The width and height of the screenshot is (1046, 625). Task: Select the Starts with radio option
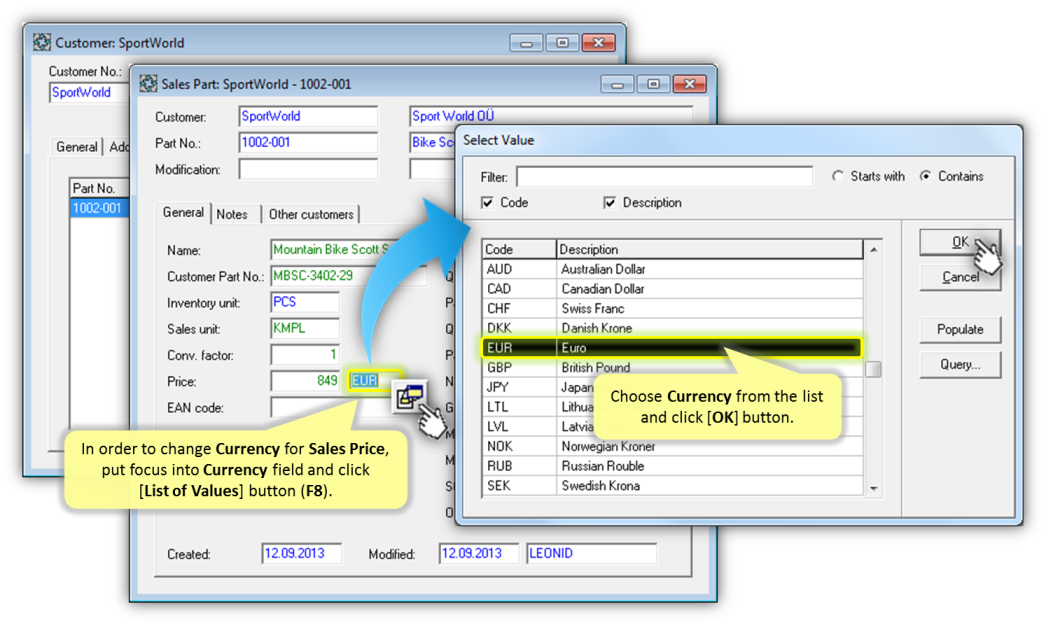(838, 176)
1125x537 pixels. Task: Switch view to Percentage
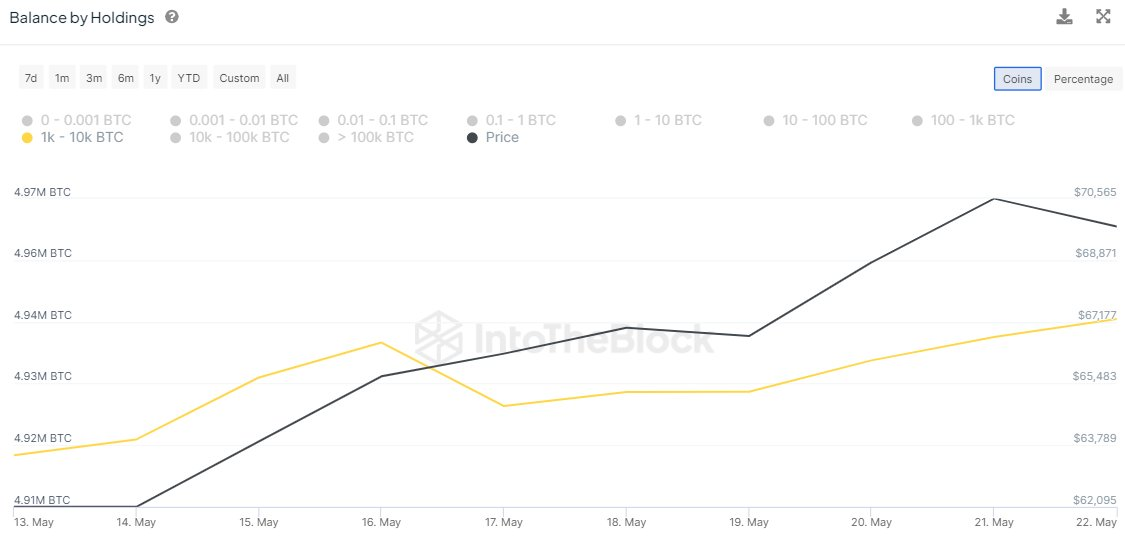1083,79
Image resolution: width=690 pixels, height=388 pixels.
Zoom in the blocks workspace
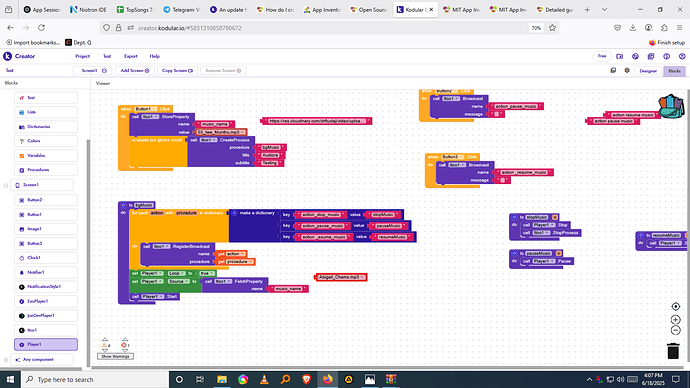pos(675,320)
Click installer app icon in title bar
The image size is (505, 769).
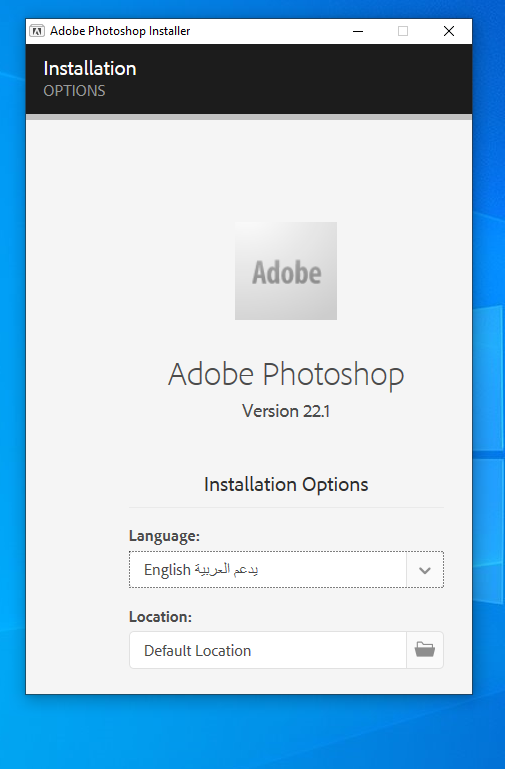(37, 31)
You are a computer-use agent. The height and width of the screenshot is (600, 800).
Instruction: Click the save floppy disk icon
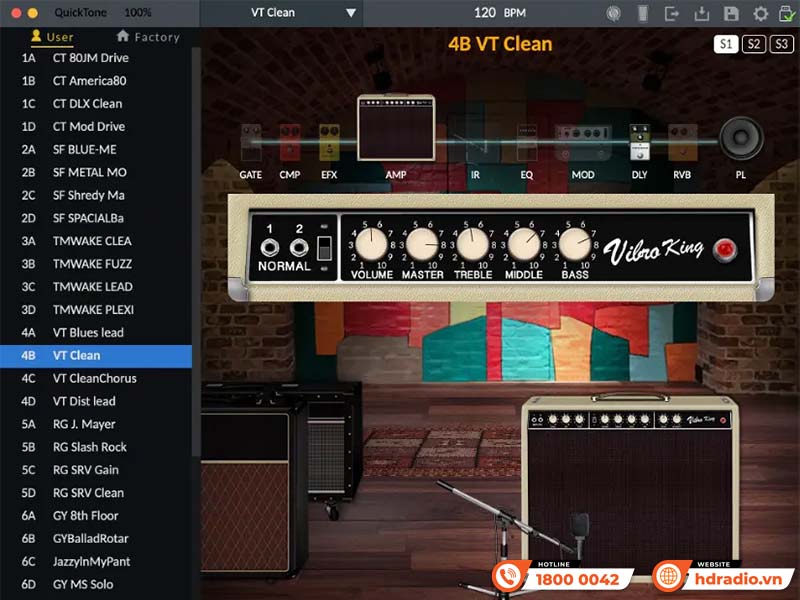731,13
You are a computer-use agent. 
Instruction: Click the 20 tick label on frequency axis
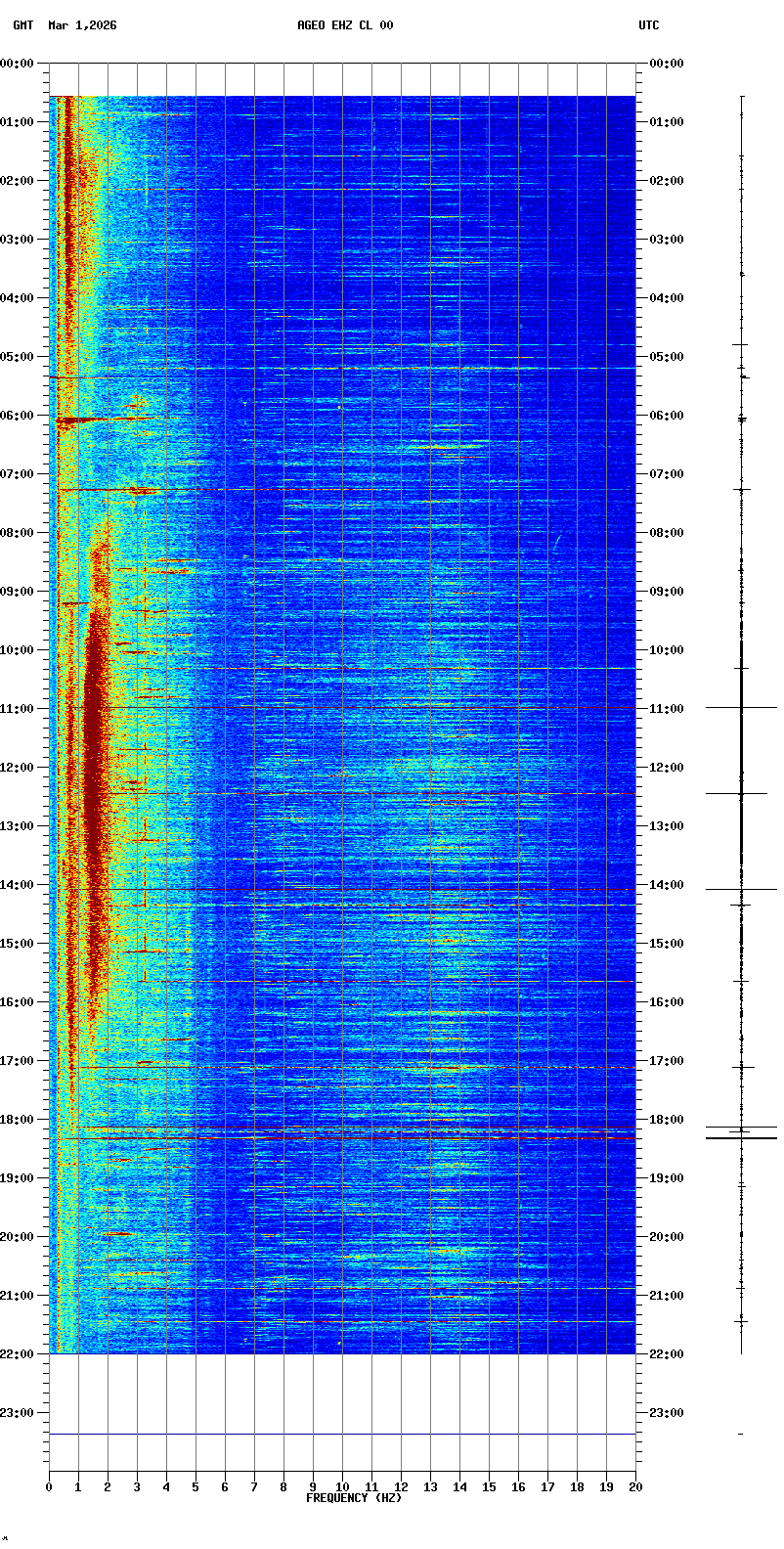point(635,1487)
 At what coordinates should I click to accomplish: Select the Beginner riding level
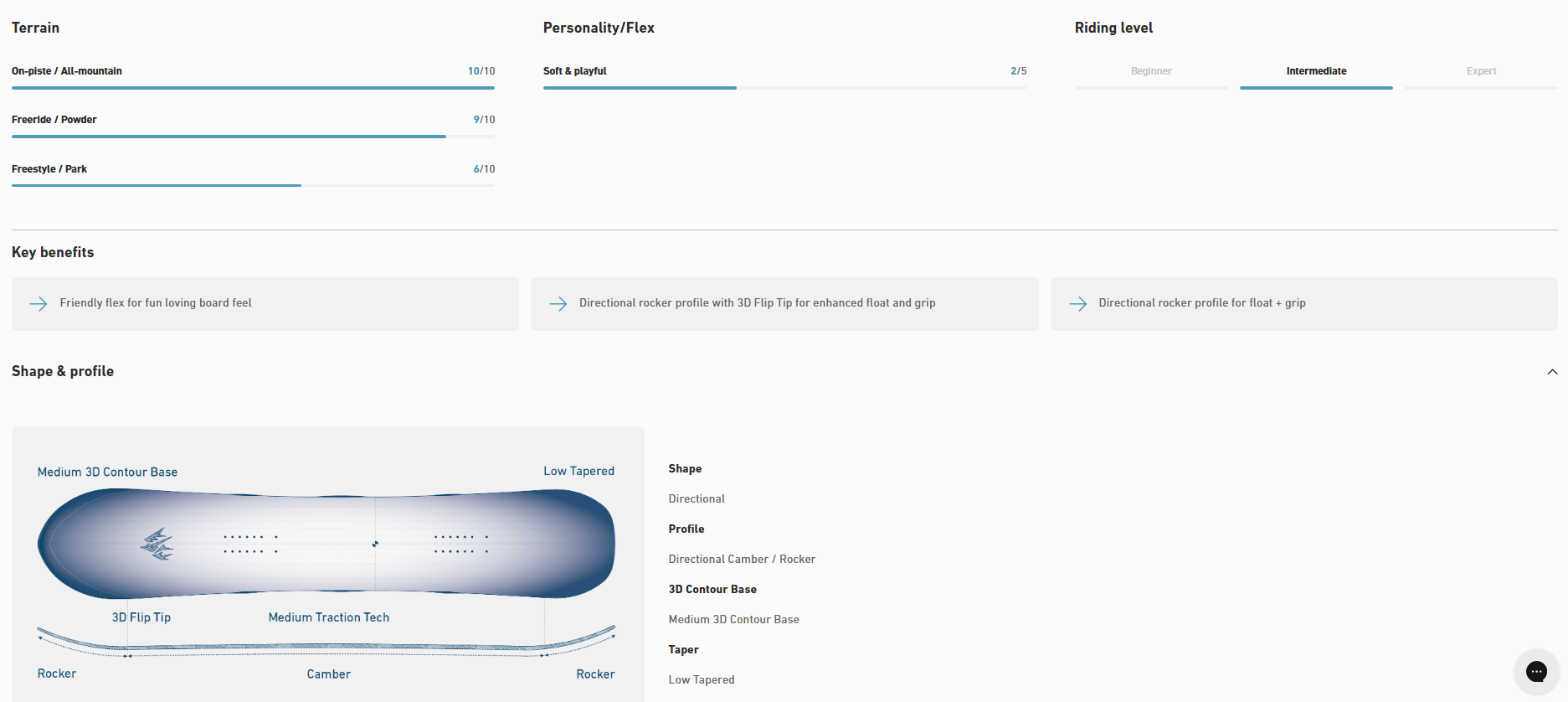click(1151, 72)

* [Exercise brief] Reproduce each entry precisely. Leave the pictures out.

* [Output of the exercise]
The width and height of the screenshot is (1046, 625). Task: Select the Starts with radio option
(838, 176)
1125x537 pixels. Task: Switch view to Percentage
1083,79
Image resolution: width=690 pixels, height=388 pixels.
Zoom in the blocks workspace
pos(675,320)
Click installer app icon in title bar
The image size is (505, 769).
(37, 31)
You are a computer-use agent. The height and width of the screenshot is (600, 800).
Instruction: Click the save floppy disk icon
731,13
You are a computer-use agent. 
Instruction: Click the 20 tick label on frequency axis
point(635,1487)
 At what coordinates should I click to accomplish: Select the Beginner riding level
click(1151, 72)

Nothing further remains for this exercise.